#### [TO DO]
Rewrite the data lines from the one that contains "This screenshot has width=256, height=174." through the one that contains "coord(283,18)", changing "scissors" to "crop" and leaving everything else as it is.

Start of ENTRIES

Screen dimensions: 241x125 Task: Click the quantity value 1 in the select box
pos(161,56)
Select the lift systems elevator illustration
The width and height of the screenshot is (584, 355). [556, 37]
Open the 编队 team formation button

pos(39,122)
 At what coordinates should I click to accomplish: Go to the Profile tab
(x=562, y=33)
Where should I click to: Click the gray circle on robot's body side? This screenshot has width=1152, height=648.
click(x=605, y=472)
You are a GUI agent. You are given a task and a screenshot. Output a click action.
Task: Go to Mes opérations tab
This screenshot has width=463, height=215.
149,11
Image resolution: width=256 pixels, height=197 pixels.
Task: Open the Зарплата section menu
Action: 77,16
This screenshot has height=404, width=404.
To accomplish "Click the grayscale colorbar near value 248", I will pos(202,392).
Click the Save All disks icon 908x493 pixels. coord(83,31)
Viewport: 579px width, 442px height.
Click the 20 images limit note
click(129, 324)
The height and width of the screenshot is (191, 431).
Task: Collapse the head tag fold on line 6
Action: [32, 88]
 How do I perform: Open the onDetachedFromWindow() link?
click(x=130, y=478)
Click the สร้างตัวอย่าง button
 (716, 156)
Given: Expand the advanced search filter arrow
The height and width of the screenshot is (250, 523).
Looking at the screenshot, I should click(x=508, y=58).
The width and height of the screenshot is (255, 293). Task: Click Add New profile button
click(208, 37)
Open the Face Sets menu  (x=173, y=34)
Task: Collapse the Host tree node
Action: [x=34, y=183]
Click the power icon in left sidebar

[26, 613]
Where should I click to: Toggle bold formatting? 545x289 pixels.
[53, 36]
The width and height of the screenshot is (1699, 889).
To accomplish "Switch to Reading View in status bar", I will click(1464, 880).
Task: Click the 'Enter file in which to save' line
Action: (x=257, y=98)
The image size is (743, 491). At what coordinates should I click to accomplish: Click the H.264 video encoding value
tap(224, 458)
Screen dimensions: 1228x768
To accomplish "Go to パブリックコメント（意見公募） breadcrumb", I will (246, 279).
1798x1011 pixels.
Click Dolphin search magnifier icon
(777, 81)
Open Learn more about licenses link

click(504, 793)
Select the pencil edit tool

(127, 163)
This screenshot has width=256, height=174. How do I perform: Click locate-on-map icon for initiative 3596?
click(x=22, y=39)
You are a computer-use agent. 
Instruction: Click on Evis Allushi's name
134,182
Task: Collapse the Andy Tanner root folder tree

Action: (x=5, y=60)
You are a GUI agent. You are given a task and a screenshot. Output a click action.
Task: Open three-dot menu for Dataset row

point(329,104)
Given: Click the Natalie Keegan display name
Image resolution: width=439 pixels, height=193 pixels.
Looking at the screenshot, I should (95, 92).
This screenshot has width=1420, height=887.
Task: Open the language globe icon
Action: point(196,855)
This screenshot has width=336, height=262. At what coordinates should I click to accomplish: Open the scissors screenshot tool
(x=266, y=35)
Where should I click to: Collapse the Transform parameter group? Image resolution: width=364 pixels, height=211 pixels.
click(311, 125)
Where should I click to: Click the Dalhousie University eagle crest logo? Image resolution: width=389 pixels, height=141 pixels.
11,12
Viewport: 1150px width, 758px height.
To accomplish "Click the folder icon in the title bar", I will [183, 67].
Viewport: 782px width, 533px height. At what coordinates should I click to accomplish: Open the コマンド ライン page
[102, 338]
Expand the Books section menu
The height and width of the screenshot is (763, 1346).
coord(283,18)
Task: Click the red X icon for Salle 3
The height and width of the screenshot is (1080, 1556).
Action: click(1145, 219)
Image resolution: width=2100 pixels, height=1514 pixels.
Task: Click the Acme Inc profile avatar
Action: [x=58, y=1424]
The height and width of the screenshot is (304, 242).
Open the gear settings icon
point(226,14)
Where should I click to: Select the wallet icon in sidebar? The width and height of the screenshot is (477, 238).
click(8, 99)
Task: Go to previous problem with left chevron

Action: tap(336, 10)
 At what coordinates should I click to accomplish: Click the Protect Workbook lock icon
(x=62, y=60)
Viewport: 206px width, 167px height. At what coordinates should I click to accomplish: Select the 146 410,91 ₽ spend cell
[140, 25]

End of ENTRIES

#### [OUTPUT OF THE EXERCISE]
This screenshot has width=256, height=174. How do I perform: Click locate-on-map icon for initiative 3596?
click(x=22, y=39)
You are a computer-use agent. 
Instruction: Click on Evis Allushi's name
134,182
Task: Collapse the Andy Tanner root folder tree

Action: (x=5, y=60)
You are a GUI agent. You are given a task and a screenshot. Output a click action.
Task: Open three-dot menu for Dataset row

point(329,104)
Given: Click the Natalie Keegan display name
Image resolution: width=439 pixels, height=193 pixels.
Looking at the screenshot, I should (95, 92).
This screenshot has width=1420, height=887.
Task: Open the language globe icon
Action: point(196,855)
This screenshot has width=336, height=262. At what coordinates should I click to accomplish: Open the crop screenshot tool
(x=266, y=35)
Where should I click to: Collapse the Transform parameter group? Image resolution: width=364 pixels, height=211 pixels.
click(311, 125)
Where should I click to: Click the Dalhousie University eagle crest logo? Image resolution: width=389 pixels, height=141 pixels.
11,12
Viewport: 1150px width, 758px height.
To accomplish "Click the folder icon in the title bar", I will [183, 67].
Viewport: 782px width, 533px height. At what coordinates should I click to accomplish: Open the コマンド ライン page
[102, 338]
Expand the Books section menu
The height and width of the screenshot is (763, 1346).
coord(283,18)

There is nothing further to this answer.